## Elementary Number Theory and Its Application, 6th Edition by Kenneth H. Rosen Exercises 1.1.28

28.  Show that the union of two countable sets is countable.

Solution: We assume that A and B are two countable sets.
We will consider following cases.
Case 1:
If bothA and B are finite, then $A\cup B$ is finite and hence countable.
Case 2:
We assume that one of A and B is finite and the other is countable infinite. We assume without loss of generality that A is finite.
Since B is countably infinite, there exists a function
$f:B \rightarrow \mathbb{Z^+}$
This is a one-to-one correspondence, that is,
$f(b_i)=i$
For $b_i \epsilon B$ and $i \epsilon \mathbb{Z^+}$
Let us consider
C=A-B
Thus,
$A \cup B = B\cup C$
If $C=$Ø
Then $A \cup B = B$
This is countably infinite.
Therefore, we assume that $C\neq$Ø
Also we suppose that
$C=\left \{ c_1,c_2,...,c_n \right \}$
We consider the function
$g:B \cup C \rightarrow \mathbb{Z^+}$
Where $g(c_j)=j$
And $g(b_i)=n+i$
Clearly, g is one-to-one and onto.
Thus,$B \cup C$ is countable.
But $B \cup C = A \cup B$
So, $A \cup B$ is countable.
Case 3:
We suppose that both A and B are infinite and $A\cap B=$Ø
Since A and B are both countable, there exist functions
$p:\mathbb{Z^+} \rightarrow A$
$q:\mathbb{Z^+} \rightarrow B$
These are one-to-one correspondences.
We also consider the function
$r:\mathbb{Z^+} \rightarrow A \cup B$
Where $r(n)=p\left ( \frac{n}{2} \right )$
If n is even
And $r(n)=q\left ( \frac{n+1}{2} \right )$
If n is odd
Since p,q are one-to-one, so r is also one-to-one.

- _Supplied information_
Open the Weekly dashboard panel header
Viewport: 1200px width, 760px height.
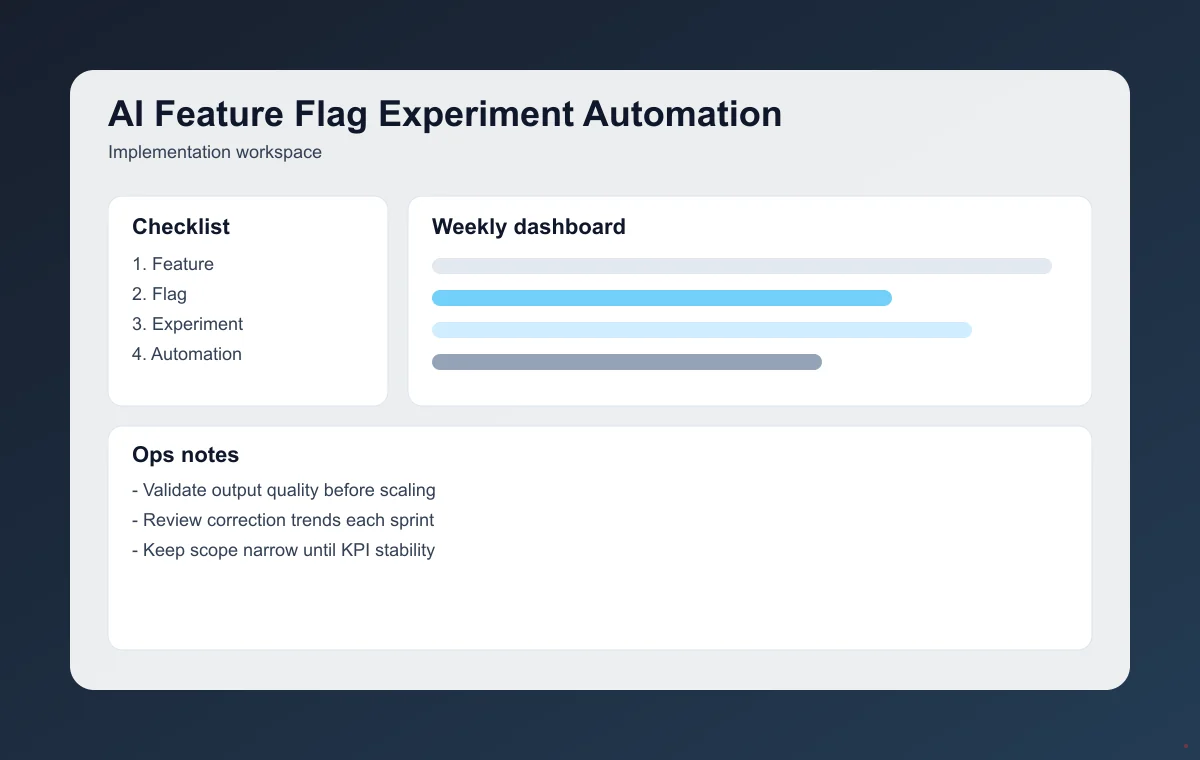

- _Requirements_
In the exercise solution on countable sets, which set does Case 2 assume to be finite?

- _Problem solution_
A